+++ RECORD SET

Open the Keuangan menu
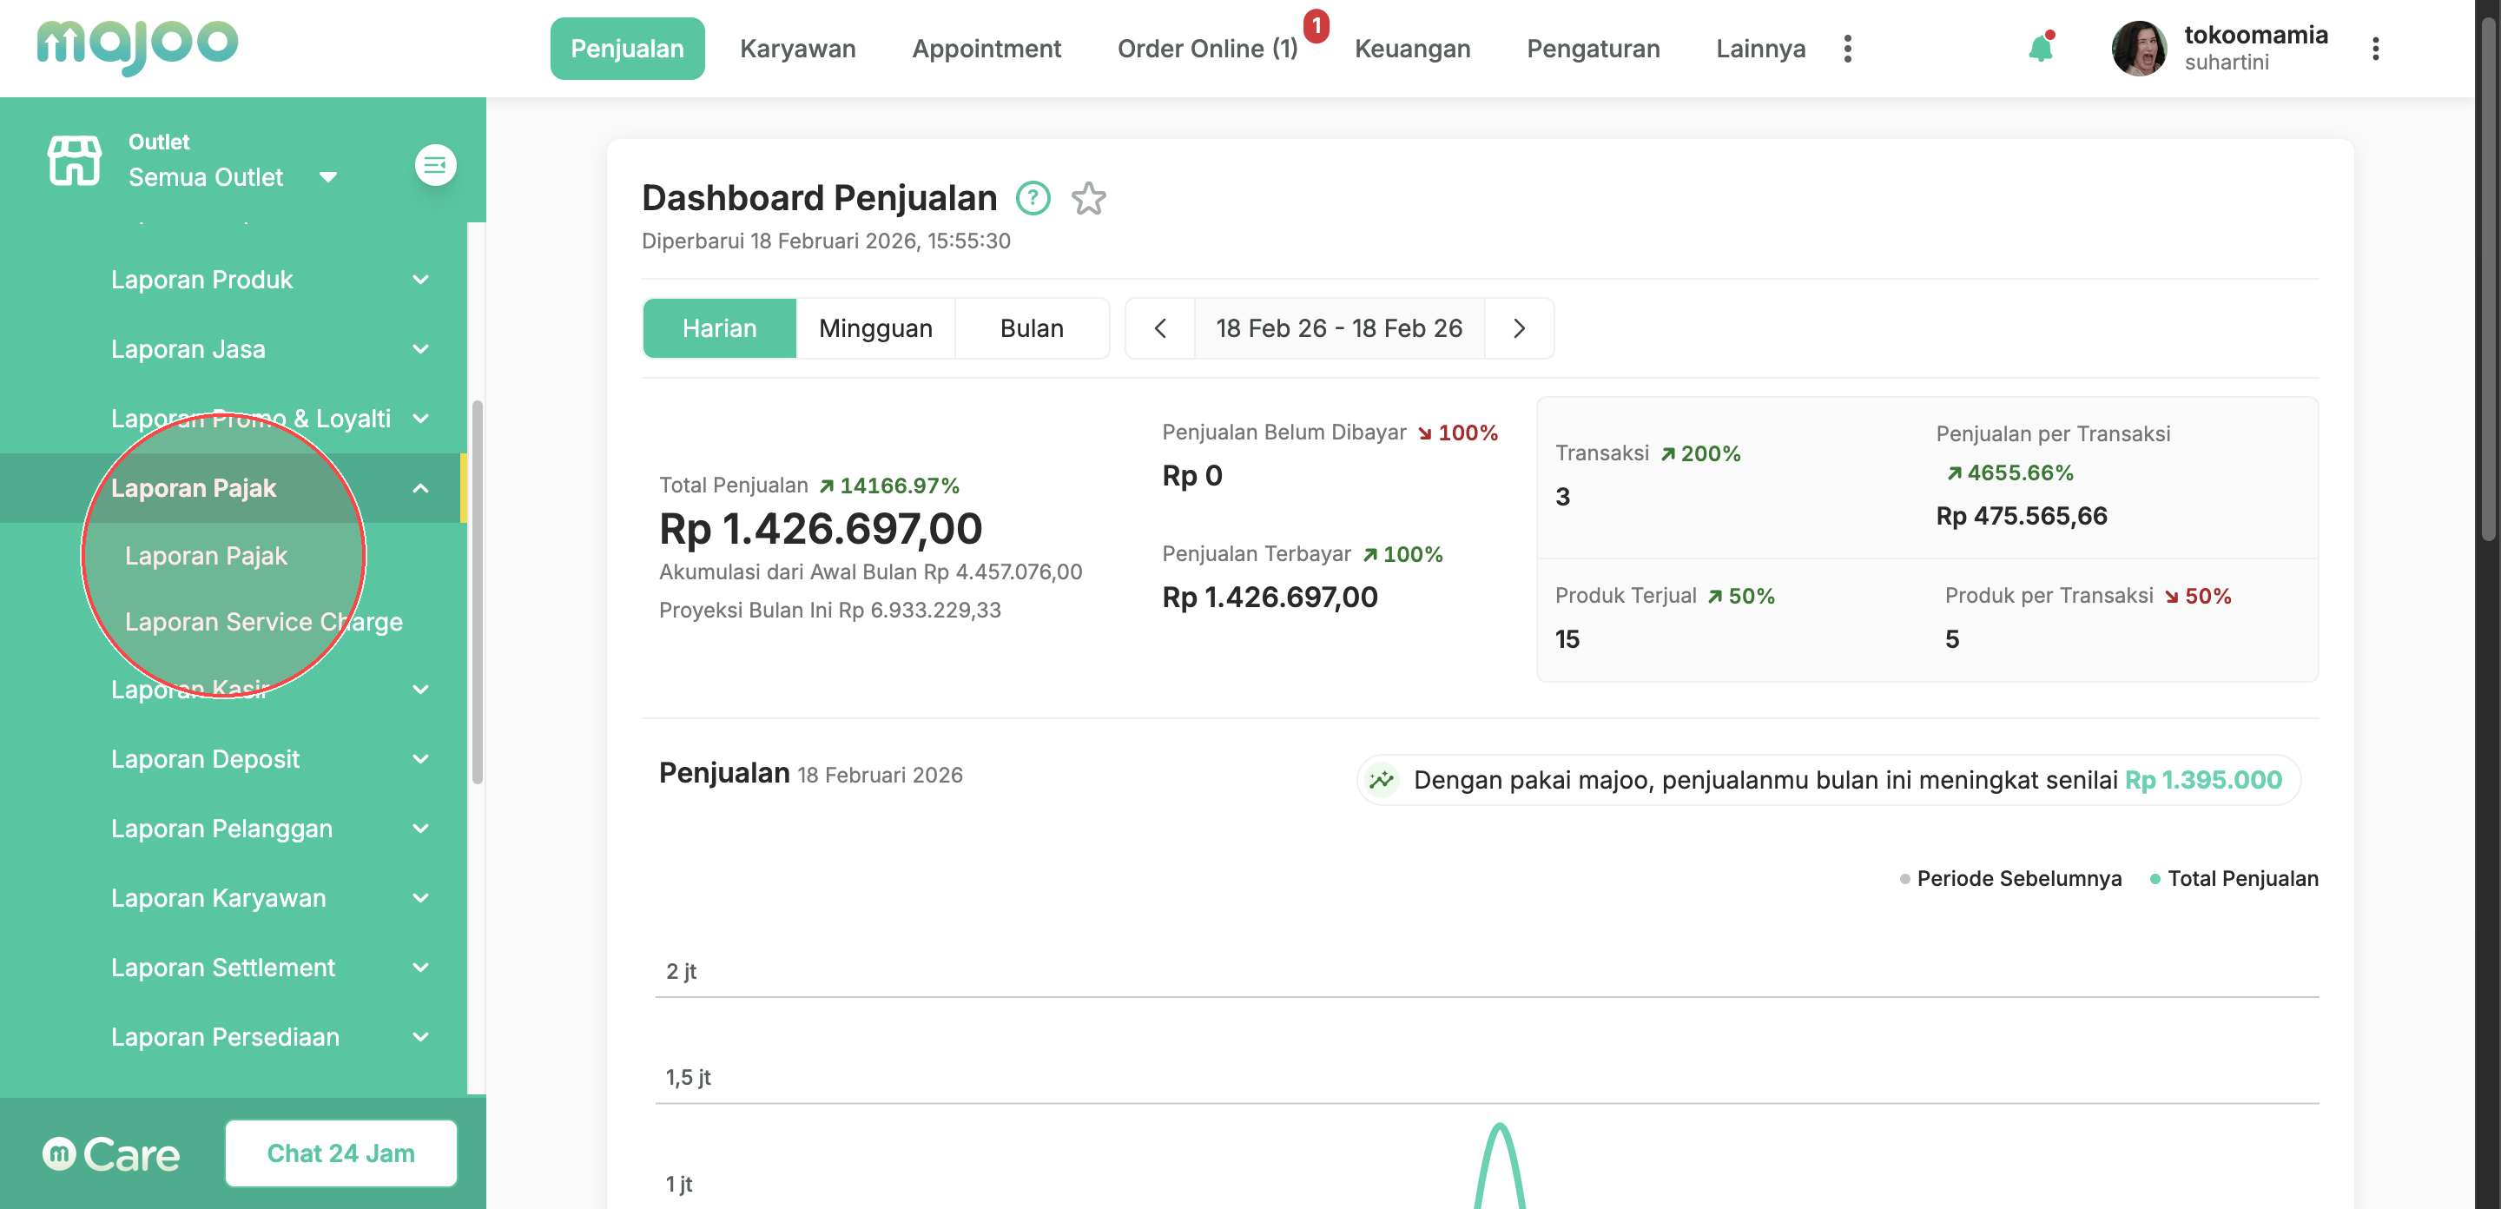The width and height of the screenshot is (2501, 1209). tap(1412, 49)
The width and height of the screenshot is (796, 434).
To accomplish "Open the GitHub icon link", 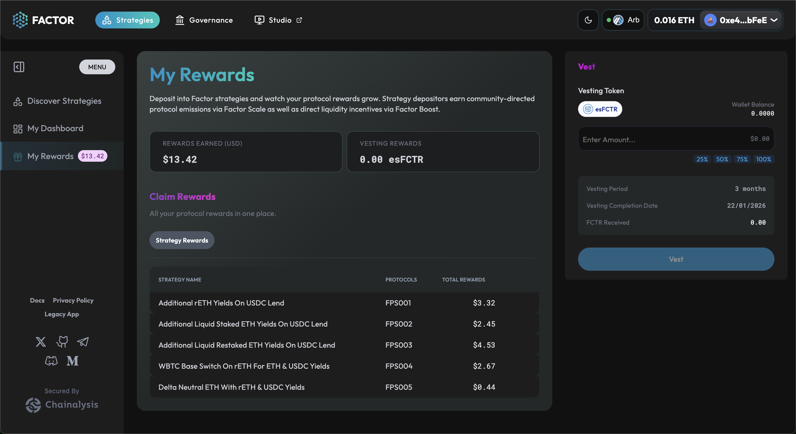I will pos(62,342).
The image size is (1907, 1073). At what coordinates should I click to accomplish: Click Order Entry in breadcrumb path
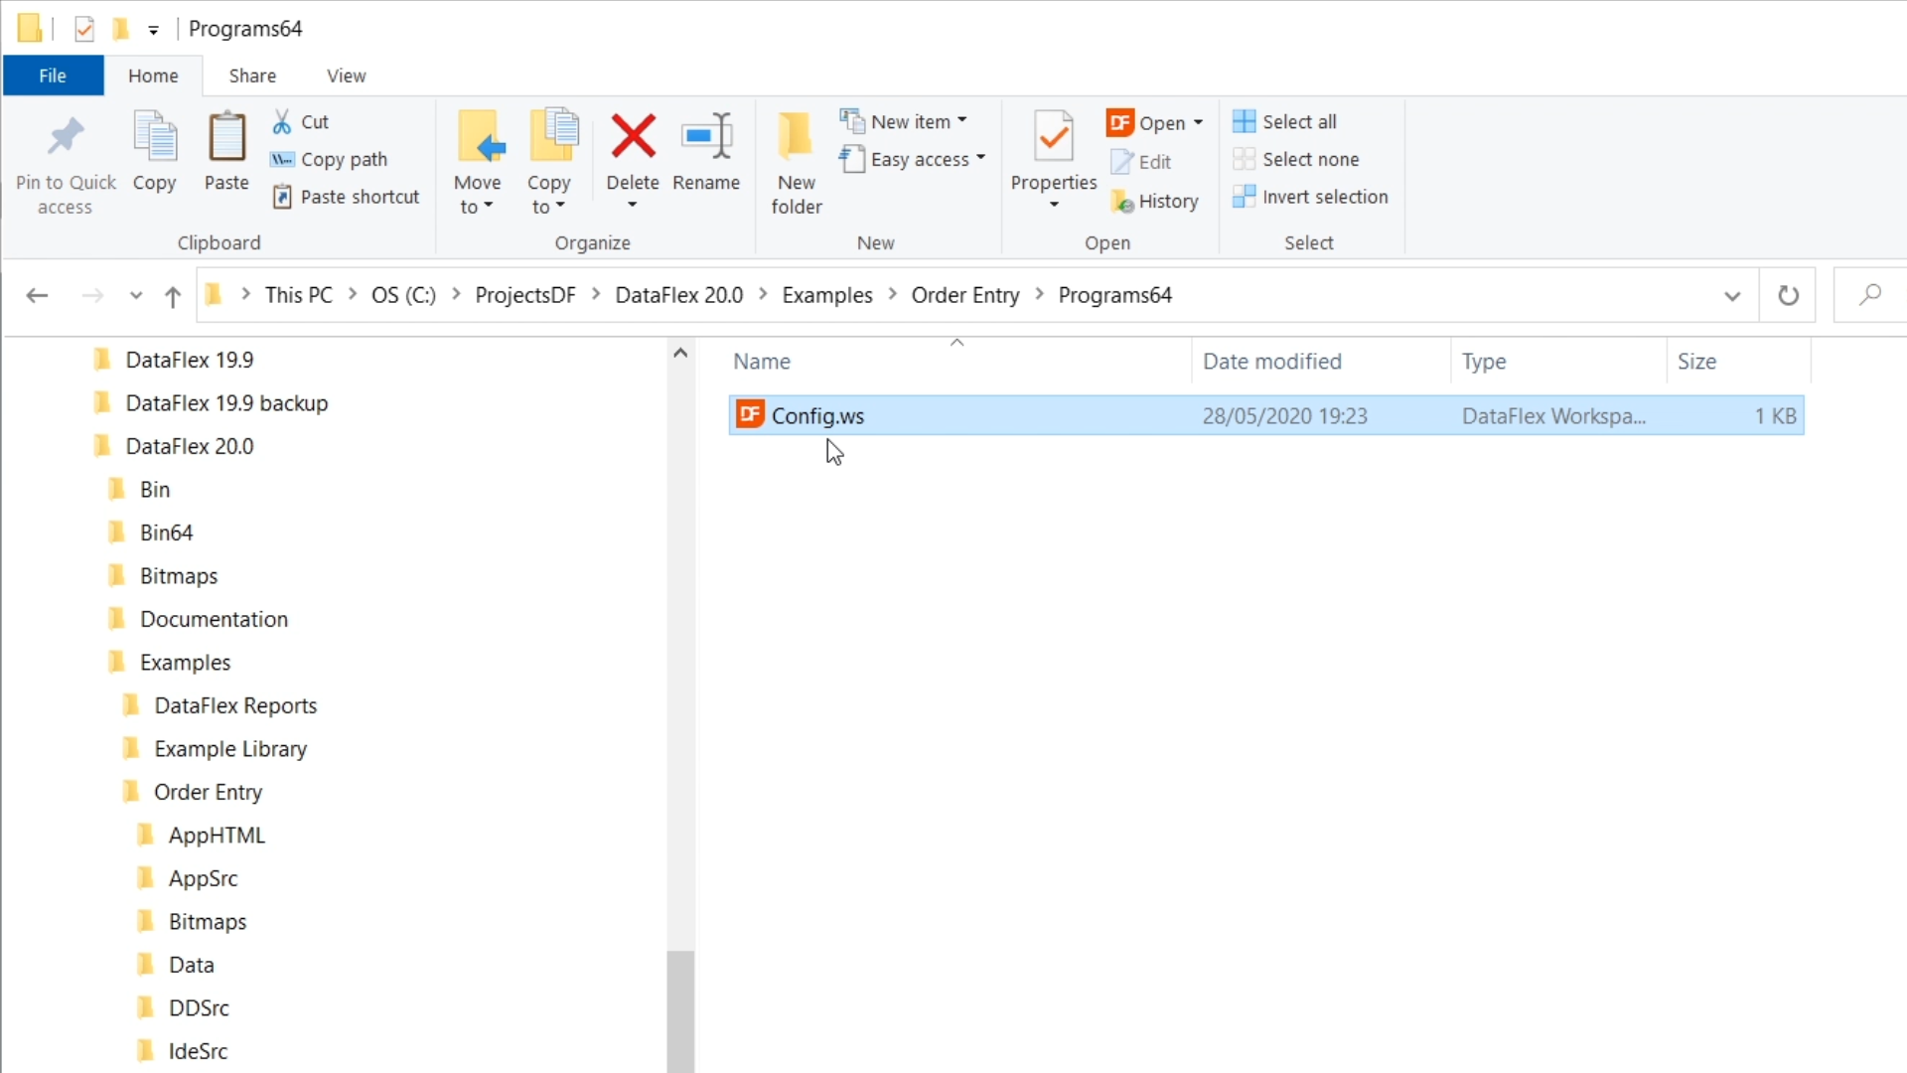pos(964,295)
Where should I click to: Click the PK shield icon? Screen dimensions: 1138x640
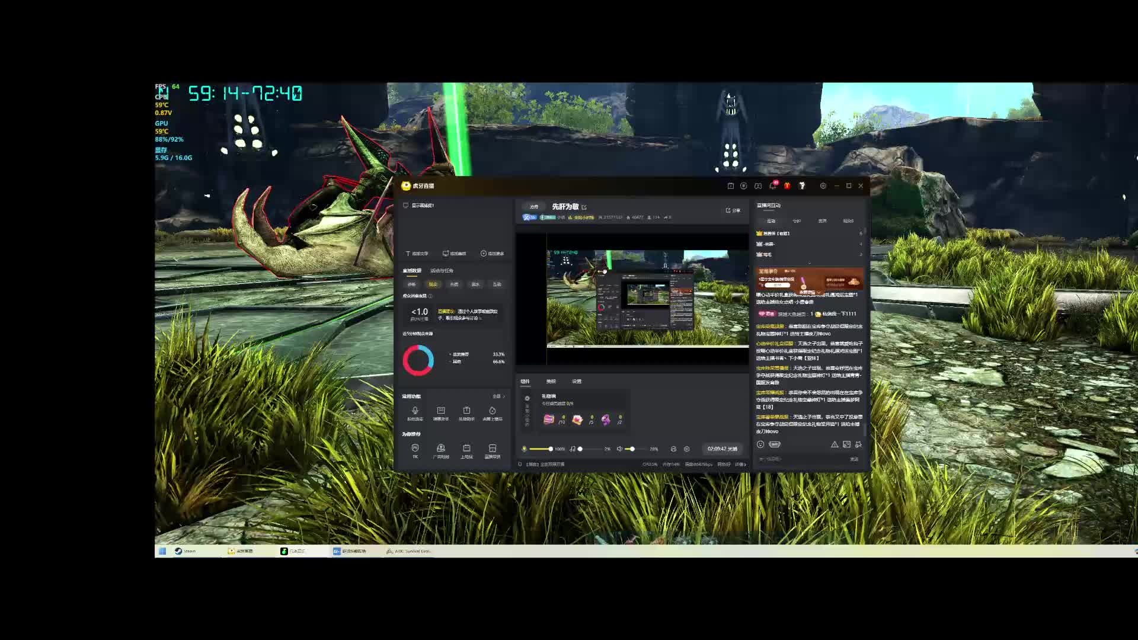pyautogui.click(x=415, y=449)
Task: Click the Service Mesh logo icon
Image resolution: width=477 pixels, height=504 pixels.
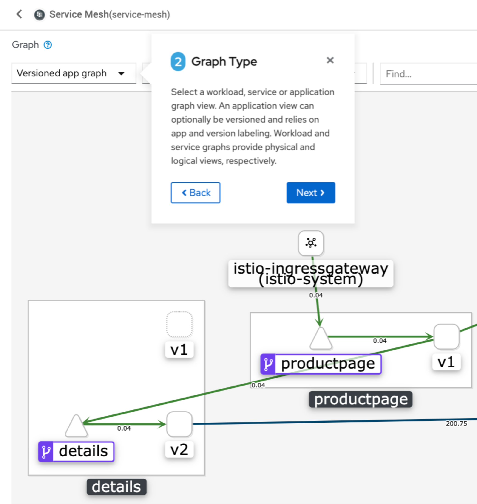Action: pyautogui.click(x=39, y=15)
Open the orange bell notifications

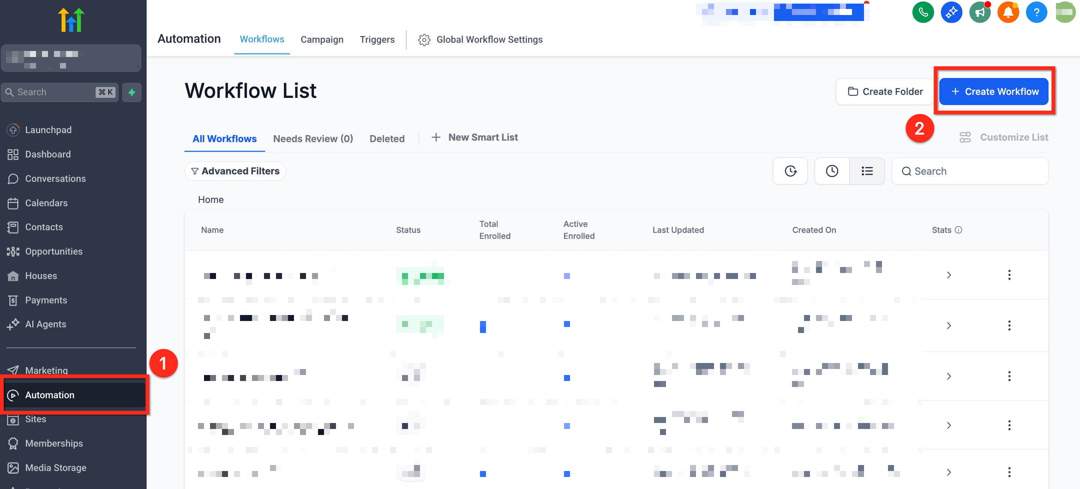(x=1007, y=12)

++++++

INSTRUCTIONS TO FOLLOW: Look above for the line containing "The image size", then retype it and each line after it to the end of the records, exactly and without pictures.

OUTPUT OF THE TASK:
The image size is (1907, 1073). At what coordinates should I click to accomplish: Click Order Entry in breadcrumb path
pos(964,295)
Where should I click to: Click the PK shield icon? Screen dimensions: 1138x640
pyautogui.click(x=415, y=449)
Task: Click the Service Mesh logo icon
Image resolution: width=477 pixels, height=504 pixels.
Action: pyautogui.click(x=39, y=15)
Open the orange bell notifications

(x=1007, y=12)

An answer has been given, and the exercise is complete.